>>

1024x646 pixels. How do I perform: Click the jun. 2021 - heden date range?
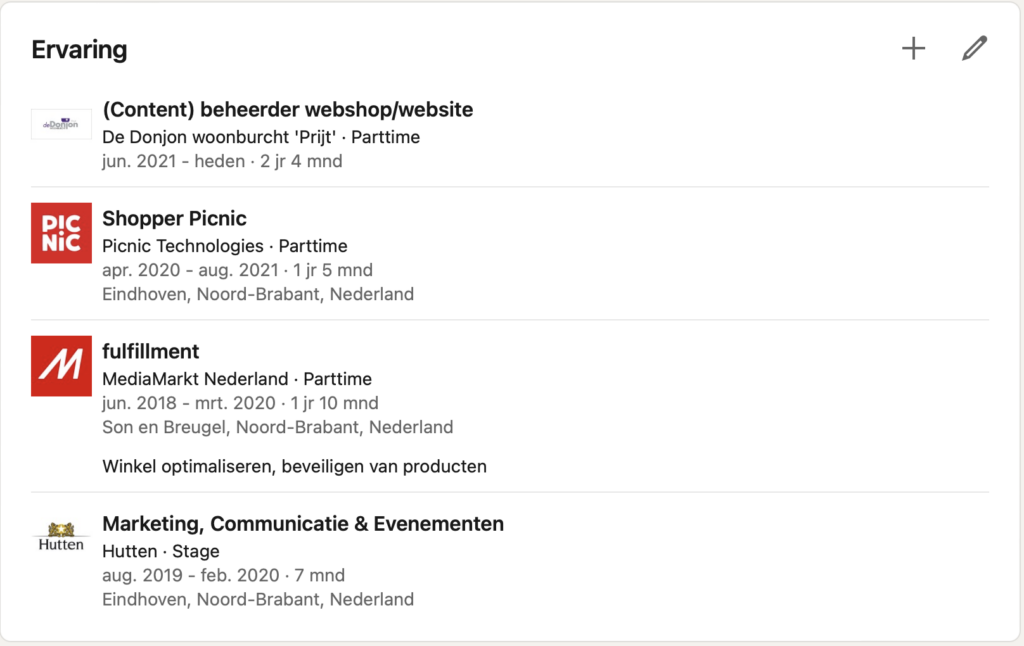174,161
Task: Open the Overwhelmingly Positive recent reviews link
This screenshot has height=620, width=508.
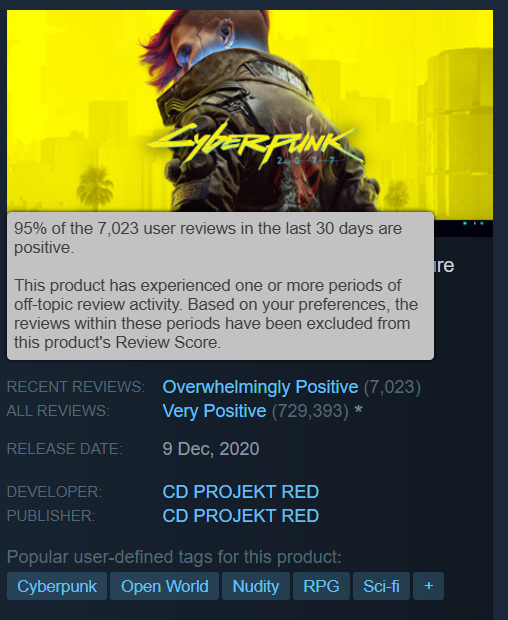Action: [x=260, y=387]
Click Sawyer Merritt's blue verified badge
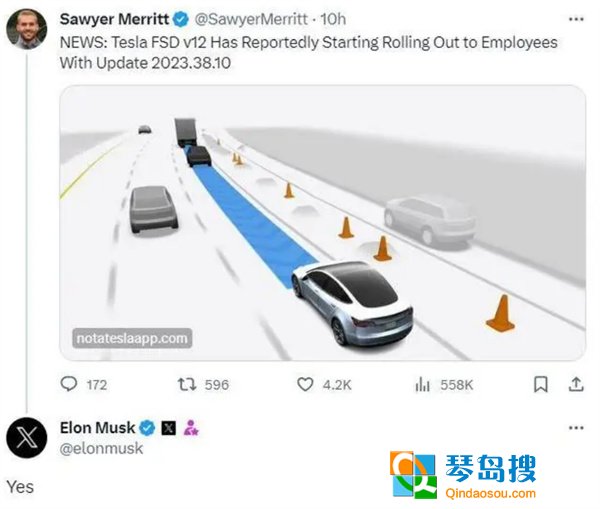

<<

Task = State how many lines of the records contain the word "Click". Reply with the number alone.

Exercise output = 2